Whitney : Can I Be Me
So emotional…
M assive talent, inner turmoil, dead too soon: Nick Broomfield’s portrait of Whitney Houston’s rise and plummet shares more than a first-name title with recent docs about Amy Winehouse and Janis Joplin. It lacks the all-access density of Amy, but doc vet Broomfield tackles Houston’s tale with similar tools, navigating choppy emotions with old-school docu-rigour.
Broomfield ( Kurt & Courtney) works reams of archive matter into narrative shape and shakes them up for revelations. Houston’s ’hood upbringing and long-rumoured lesbian relationship with Robyn Crawford (not interviewed, sadly) are explored. We learn, too, how Houston’s mainstream-targeted image drew criticism. Though hurt, Houston’s talent shines through: in Rudi Dolezal’s up-close 1999 live footage, her voice roars.

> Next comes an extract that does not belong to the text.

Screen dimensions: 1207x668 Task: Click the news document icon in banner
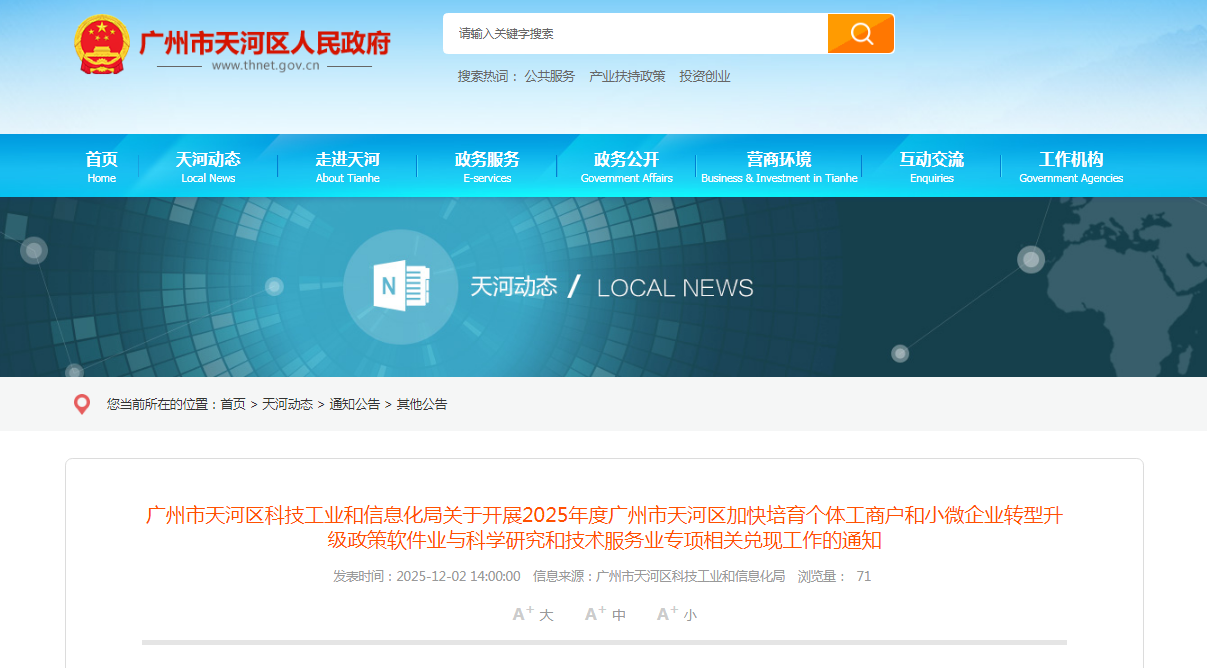coord(400,287)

Yet the roar became a rasp when drugs took hold. Exacerbated by family troubles and industry pressures, Houston couldn’t stall her 2000s fall. Grimly, she couldn’t save her daughter, either. Broomfield doesn’t address Houston’s painful 2010 return, but he hardly needs to. As a richly detailed portrait of showbiz tragedy at its cruellest, Whitney is heart-wringing enough already. Kevin Harley
THE VERDICT
Fame eats its own: Broomfield deepens an archetypal tale with the aches of human loss and talent wasted.